Tout cela est maintenant appelé à changer, et probablement assez rapidement. Contrairement aux activités physiques, les sports mentaux, tels que les échecs, ne présentent absolument aucune barrière à la compétition, qu'il s'agisse de sexe, de race ou de force physique. Le temps viendra sans doute - et bientôt - où l'un des disciples de Judit concourra à part entière pour le championnat absolu du monde.

Nigel Short , qui a rejoint le malheureux universitaire Sir Tim Hunt en dénigrant les cerveaux féminins, a néanmoins admis que son plus grand embarras est venu de sa défaite contre la championne du monde géorgienne Maya Chiburdanidze. Claudia Amura est l'une des meilleures joueuses d'échecs d'Argentine. Deux des champions britanniques, John Nunn et James Plaskett, ont tous deux été battus, non seulement par des adolescents, mais aussi par des adolescentes.

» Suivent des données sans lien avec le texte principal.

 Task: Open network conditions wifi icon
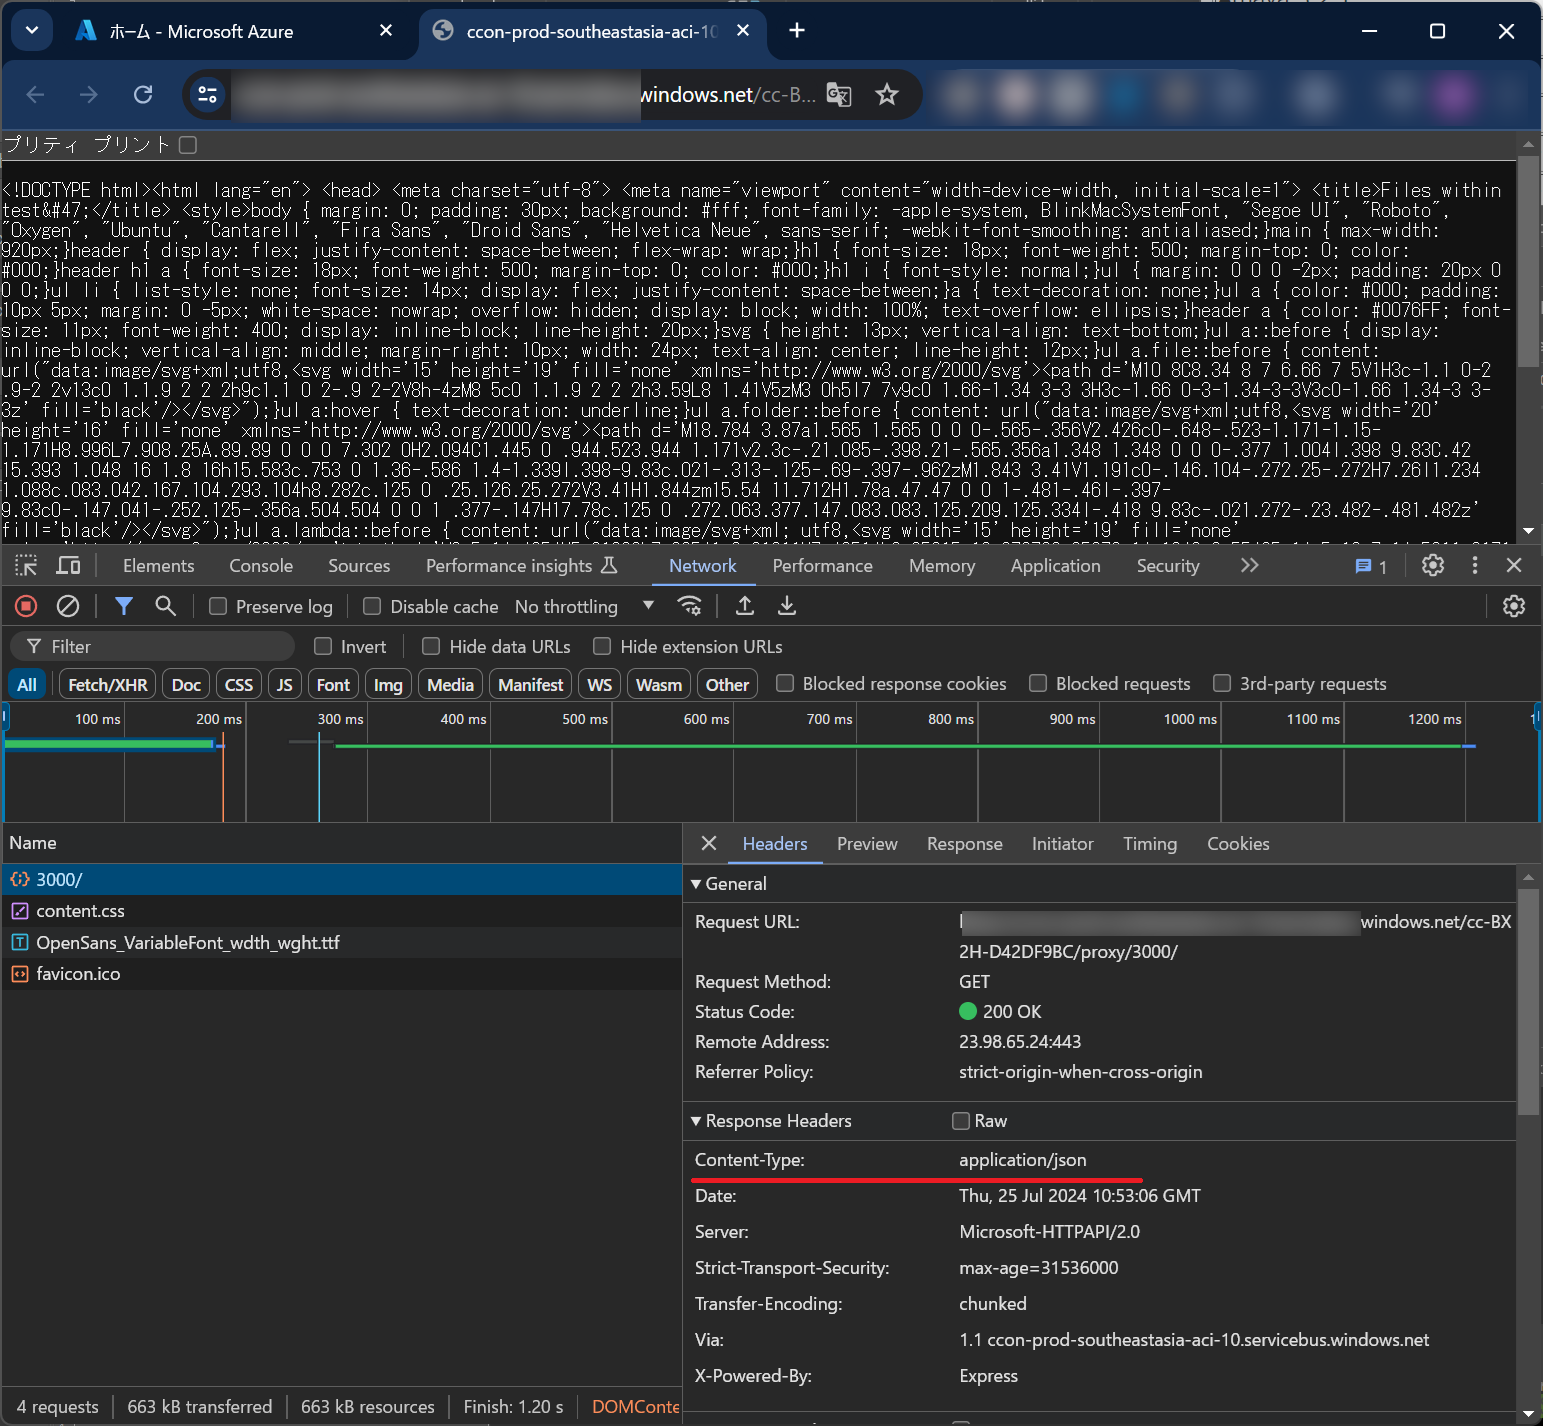[x=689, y=606]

Personne n'aime être battu. Les hommes en particulier n'aiment pas être battus par des femmes. Mais ils vont devoir s'y habituer, car on assiste à une ruée de nouveaux talents féminins dans le monde entier. Parmi les premières du classement figurent Alisa Maric, originaire de l'ex-Yougoslavie, Nana Ioseliani, de Géorgie, Pia Cramling, de Suède, l'adolescente Hoanng Trang, du Vietnam, et Hou Yifan, l'ancienne championne du monde, de Chine.

Les sœurs Polgar

Selon Cathy Forbes, l'ancienne championne britannique, l'une des raisons pour lesquelles les femmes ont le vent en poupe est le succès étonnant des sœurs hongroises Polgar. Ces jeunes femmes, élevées pour devenir des maîtres du jeu par leur père Laszlo, dévoué et ambitieux, ont toutes connu un succès extraordinaire. "Leur réussite a inspiré une génération de femmes et de jeunes filles", déclare Forbes, qui a écrit un livre sur cette famille. La croissance a été étonnante. Auparavant, il n'y avait qu'une poignée de bonnes joueuses d'échecs. Maintenant, elles sont toutes très bonnes".

Pour Forbes, l'expérience de Polgar montre exactement ce qu'elle croit elle-même depuis longtemps - que l'excellence aux échecs peut être enseignée. Les filles ne naissent pas mentalement moins bien équipées que les garçons ; c'est l'éducation, et non la nature, qui fait la différence.